With all this as background, it's no wonder that Natalie Tennant, from all reports a good person, the Democratic Senate nominee to replace retiring Jay Rockefeller, ran against Obama and the EPA. In a debate on public radio with Republican nominee Shelly Moore Capito, Tennant stated over and over that she was raised on a farm and owns a gun. For her part, Capito only stated, over and over, that Tennant supported Obama.

In West Virginia, with its palpable dislike of outsiders and racial minorities, it's hard not to think Obama's race had something to do with this. Capito had been in Congress, and no one could point to anything she accomplished in the last few terms. She presented no agenda except stopping Obama and the EPA.

It didn't help that the Supreme Court wouldn't hear the case for maintaining the ban on same-gender marriage in West Virginia. President Obama, at least in his second term, has been a supporter of gay rights, and I'm sure that rankled people here and in other states. West Virginia passed a law against same-gender marriage a few years ago, with only three dissenters: two here in Morgantown and one in Huntington. One of the two in Morgantown, the first African-American mayor, was defeated in this election. In our district, we have gone from three Democrats and two Republicans in the legislature to four Republicans and one Democrat. Voters here could press one button to vote "all Democratic" or "all Republican." People should have had to vote for each office. Republican campaign materials tended not to state which party the candidate belonged to.

I voted for Tennant, maybe because singer-songwriter Carole King came here to support her.  I'm not sure that King, a well-known liberal, a Jew and a New Yorker by birth, was helpful to the campaign. She got me to vote for Tennant, but I'm not a typical West Virginian. I was sorely tempted to vote for The Mountain Party, whose views are closest to mine. Their problem is that they have no chance of winning.

I read Kathleen Parker in our local paper, The Dominion-Post, this morning (November 13). She blames Democrats for alleged lies about The Affordable Care Act. She is upset that people lost their insurance despite promises that they could keep their insurance. That was always conditional on those policies meeting certain standards, which many of them didn't. I don't believe it was the big issue she states it is. I think she knows that and is just looking for something to throw at President Obama. She's delusional if she thinks, as she says, that the Republican victory was about "restoring that trust" in government.

I think the Republicans won by limiting voting among African-Americans, who vote overwhelmingly for Democrats, by nefarious reapportionment schemes, difficult ID laws, and not accepting new registrations, even though they were filed timely. I credit the Supreme Court with allowing "dark money" to pollute elections, and overturning The Voting Rights Act, allowing mostly formerly-Confederate states to impose new restrictions on voting that would adversely affect African-Americans.

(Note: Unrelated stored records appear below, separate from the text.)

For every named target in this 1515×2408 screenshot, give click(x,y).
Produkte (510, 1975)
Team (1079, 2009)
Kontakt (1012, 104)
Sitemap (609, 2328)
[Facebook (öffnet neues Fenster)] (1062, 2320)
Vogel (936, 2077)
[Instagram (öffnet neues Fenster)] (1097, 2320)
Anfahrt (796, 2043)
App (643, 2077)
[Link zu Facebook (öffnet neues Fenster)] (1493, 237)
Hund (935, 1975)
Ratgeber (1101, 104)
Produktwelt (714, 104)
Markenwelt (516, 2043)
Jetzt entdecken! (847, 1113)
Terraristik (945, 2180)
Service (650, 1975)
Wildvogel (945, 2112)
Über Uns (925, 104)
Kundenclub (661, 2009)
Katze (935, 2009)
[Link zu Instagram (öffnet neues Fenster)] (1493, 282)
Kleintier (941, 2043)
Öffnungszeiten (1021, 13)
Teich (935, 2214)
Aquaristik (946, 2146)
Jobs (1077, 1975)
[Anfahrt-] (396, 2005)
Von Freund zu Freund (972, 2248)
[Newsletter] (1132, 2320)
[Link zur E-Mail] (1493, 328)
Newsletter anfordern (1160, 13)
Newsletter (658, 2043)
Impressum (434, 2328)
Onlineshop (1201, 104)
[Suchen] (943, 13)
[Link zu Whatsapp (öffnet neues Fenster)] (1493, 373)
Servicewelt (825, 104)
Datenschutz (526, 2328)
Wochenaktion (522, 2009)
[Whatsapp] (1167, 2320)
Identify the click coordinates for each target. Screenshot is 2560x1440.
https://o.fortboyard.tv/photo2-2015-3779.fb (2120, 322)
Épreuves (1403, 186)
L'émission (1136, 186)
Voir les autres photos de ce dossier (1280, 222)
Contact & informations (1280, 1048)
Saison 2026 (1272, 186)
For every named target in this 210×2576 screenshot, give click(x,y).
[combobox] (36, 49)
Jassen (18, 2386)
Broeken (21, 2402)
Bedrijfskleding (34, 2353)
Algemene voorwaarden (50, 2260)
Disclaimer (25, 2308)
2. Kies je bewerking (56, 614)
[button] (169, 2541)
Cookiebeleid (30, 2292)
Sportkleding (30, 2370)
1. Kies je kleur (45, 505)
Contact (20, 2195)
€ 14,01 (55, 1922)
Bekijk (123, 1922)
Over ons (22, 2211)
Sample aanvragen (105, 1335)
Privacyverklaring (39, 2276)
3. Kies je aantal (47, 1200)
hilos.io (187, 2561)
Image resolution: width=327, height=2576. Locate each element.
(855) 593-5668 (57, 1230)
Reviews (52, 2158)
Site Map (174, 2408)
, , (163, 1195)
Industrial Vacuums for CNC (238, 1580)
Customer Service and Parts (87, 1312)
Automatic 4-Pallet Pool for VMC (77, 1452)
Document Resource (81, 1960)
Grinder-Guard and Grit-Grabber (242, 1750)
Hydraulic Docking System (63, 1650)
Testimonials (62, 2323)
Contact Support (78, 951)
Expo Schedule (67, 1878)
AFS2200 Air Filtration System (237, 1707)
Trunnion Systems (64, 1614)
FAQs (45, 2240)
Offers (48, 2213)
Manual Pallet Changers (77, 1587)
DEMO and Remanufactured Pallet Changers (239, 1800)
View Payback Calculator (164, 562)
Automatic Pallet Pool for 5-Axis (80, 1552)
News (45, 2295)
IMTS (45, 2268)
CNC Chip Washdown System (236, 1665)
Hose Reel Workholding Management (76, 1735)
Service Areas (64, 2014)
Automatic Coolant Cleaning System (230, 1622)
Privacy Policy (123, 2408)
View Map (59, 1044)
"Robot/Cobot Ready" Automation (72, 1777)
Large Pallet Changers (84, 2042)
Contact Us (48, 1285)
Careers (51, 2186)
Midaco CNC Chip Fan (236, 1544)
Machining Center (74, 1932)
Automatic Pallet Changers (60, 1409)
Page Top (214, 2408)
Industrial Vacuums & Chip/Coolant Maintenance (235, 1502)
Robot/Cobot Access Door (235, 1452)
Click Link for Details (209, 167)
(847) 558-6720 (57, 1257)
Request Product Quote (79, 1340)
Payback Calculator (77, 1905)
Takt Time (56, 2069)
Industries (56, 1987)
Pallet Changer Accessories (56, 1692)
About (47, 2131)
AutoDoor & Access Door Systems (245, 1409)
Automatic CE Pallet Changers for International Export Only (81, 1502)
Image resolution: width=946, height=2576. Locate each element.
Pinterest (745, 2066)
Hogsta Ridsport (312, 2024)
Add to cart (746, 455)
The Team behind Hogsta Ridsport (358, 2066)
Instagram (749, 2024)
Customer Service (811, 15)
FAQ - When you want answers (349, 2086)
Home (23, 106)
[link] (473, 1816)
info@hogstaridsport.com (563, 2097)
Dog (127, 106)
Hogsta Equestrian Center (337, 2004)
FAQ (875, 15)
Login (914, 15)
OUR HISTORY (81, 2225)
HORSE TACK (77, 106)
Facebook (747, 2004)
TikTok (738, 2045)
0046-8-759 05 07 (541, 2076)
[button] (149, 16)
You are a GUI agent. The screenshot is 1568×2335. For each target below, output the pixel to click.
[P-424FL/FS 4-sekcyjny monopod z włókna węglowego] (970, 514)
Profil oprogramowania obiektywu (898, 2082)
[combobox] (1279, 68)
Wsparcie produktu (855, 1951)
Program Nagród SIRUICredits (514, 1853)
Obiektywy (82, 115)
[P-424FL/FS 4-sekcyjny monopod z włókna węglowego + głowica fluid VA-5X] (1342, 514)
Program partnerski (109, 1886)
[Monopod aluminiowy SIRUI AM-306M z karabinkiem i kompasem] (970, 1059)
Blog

There is no denying that Democrats could have done a much better job of presenting themselves. They could have stood up for the ACA and promoted clean air and water, even in West Virginia. In our district, Democrat Glen Gainer ran almost no campaign against Tea Party favorite David McKinley, a climate change denier.

If the Republicans are proud of their victory, I'm fine with it. They got it from Democratic timidity, racism, homophobia, cheating on the rules, and money from only the top 1% of our economy. Maybe a majority of voters are fine with that. I'm not.